In a more recent marketing blunder, Honda introduced the Accord hybrid. The logic was sound. Combine one of the best-selling car models of all time with the growing desire of people to be earth friendly and save gas. But Honda decided to release a more powerful hybrid in the Accord, a six cylinder model that got the gas millage of a standard four cylinder. Earth loving consumers simply couldn’t justify paying $9,000 more for the extra horsepower.
Had Honda asked the right questions to the right people in the right way they might have learned that horsepower was way down the list of reasons why people buy hybrids and definitely not something their earth friendly target market was willing to pay an extra $9,000 for.
Brand extensions are famous for marketing blunders. Ever heard of Harley Davidson Perfume? Colgate Kitchen Entrees? Cosmopolitan Yogurt? I’m not making any of these up. All are brand extensions combining a well-known brand with what was thought to be a genuine market opportunity. Why wouldn’t someone want to eat their Colgate chicken stir-fry then brush their teeth with Colgate toothpaste? It all has something to do with your mouth, right? In each case there was a communication disconnect between what consumers want and the untested eager ideas that pop out of executive brainstorming meetings. And in each case multi-million dollar mistakes could have been avoided if the right questions had been asked to the right people and in the right way.
In 1996 backed by a $100 million advertising campaign, McDonald’s introduced the Arch Deluxe targeted at adults with a more “refined palate”. But refinement isn’t a reason people go to McDonalds. Not even if the hamburger has “stone ground” mustard sauce and an unnaturally rounded piece of peppered bacon. McDonald’s may have received a positive response when they asked adults if they wanted a more “adult” burger, but they failed to correctly ask the refined target market if this sophisticated burger would actually create a reason for them to go to McDonalds.

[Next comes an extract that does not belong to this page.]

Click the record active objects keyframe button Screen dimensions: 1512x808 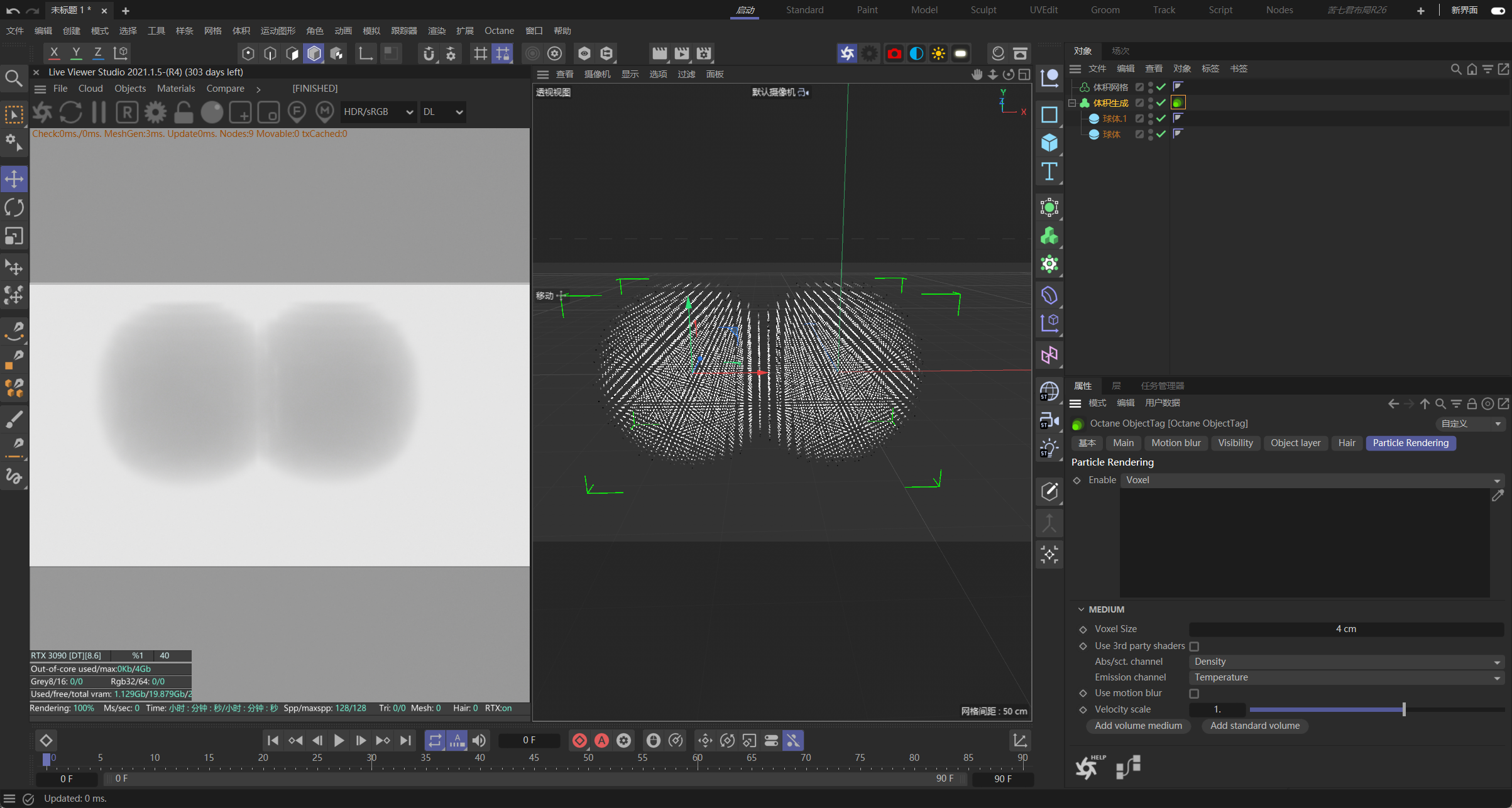click(579, 741)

Looking back only a year ago we have the Sun Chips compostable bag. The social media backlash created by this exceptionally loud eco-friendly bag forced Frito-Lay to abandon the earth-friendly idea and return all but its original flavor to standard plastic bags. Ask Sun Chip consumers, or any group of consumers, if they would prefer earth friendly packaging over earth destroying packaging and they will say “yes”. But fail to be specific by asking the right question to the right people in the right way and you end up with a drop in sales of 11% and a Facebook group with tens of thousands of upset Sun Chip lovers protesting your noisy bag.

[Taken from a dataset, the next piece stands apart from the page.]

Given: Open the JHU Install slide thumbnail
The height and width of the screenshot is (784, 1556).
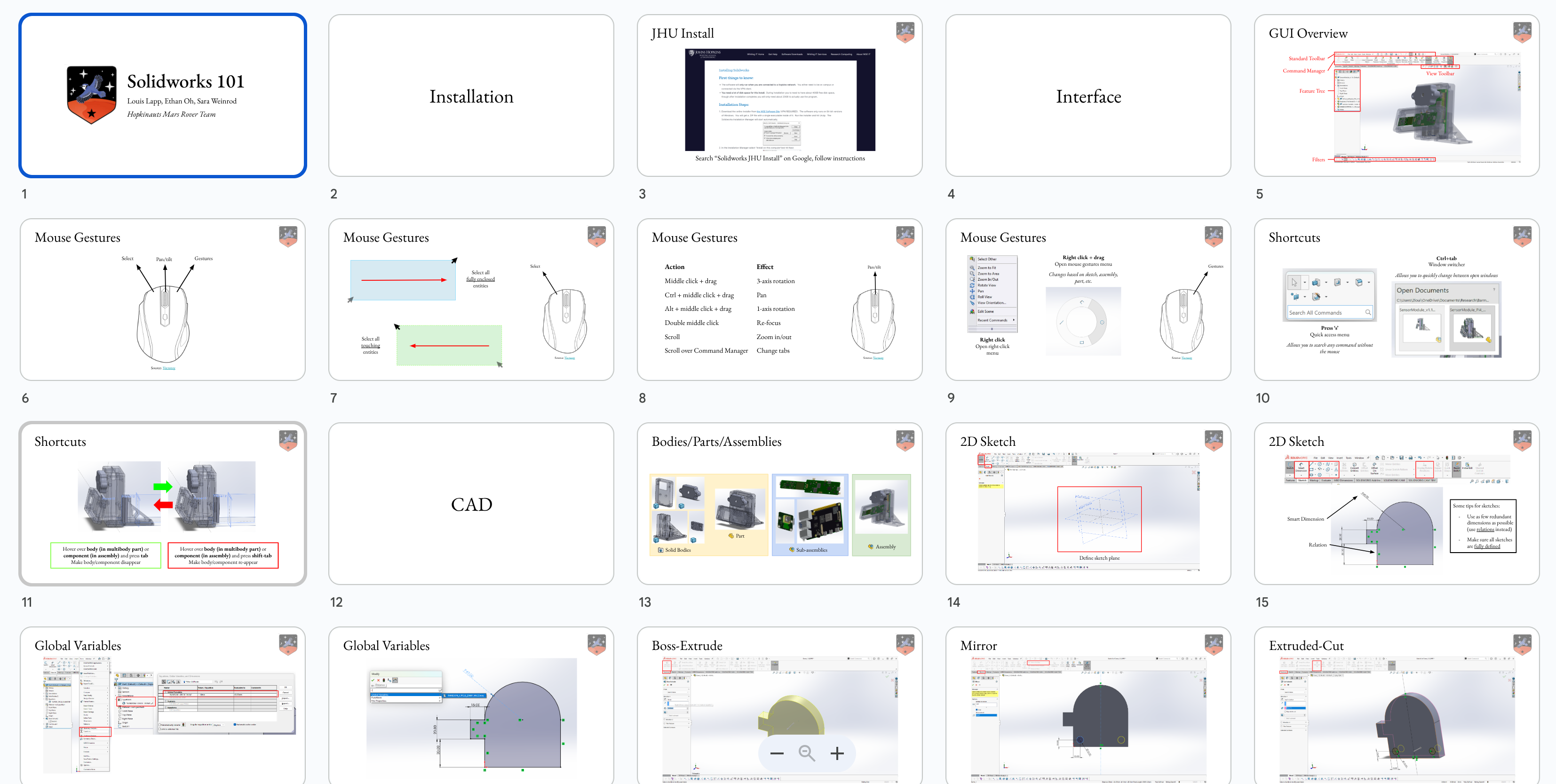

Finally, it wouldn’t be fair to bash Coke for their blunder without also taking a shot at Pepsi. Remember Crystal Pepsi? In the early 90’s marketing toward health and purity was all the rage. Crystal Pepsi even performed well in test markets and enjoyed some success nationwide, however sales tapered off quickly and the product was pulled after a little more than a year. Most people like to try new things, especially if they don’t cost a lot, so when a test market was set up to answer the question “If we made a clear version of Pepsi would people try it?” the results were positive. However, the question that needed to be answered was would the people who tried it continue to buy it? But in their rush to capitalize on the “clear” fad Pepsi failed to take the time to see it’s research through to the end by asking the right questions to the right people and in the right way.
Even if the right questions are asked, even if the right people are sampled, and even if the right research method is selected there is no guarantee the new product will succeed. There are just too many unpredictable variables to account for, but the odds will be in your favor when you take the time to carefully and strategically plan your marketing research project. Just because you found out that your target market’s top three favorite colors are green, yellow, and purple it doesn’t necessarily mean you should change the color of your flag.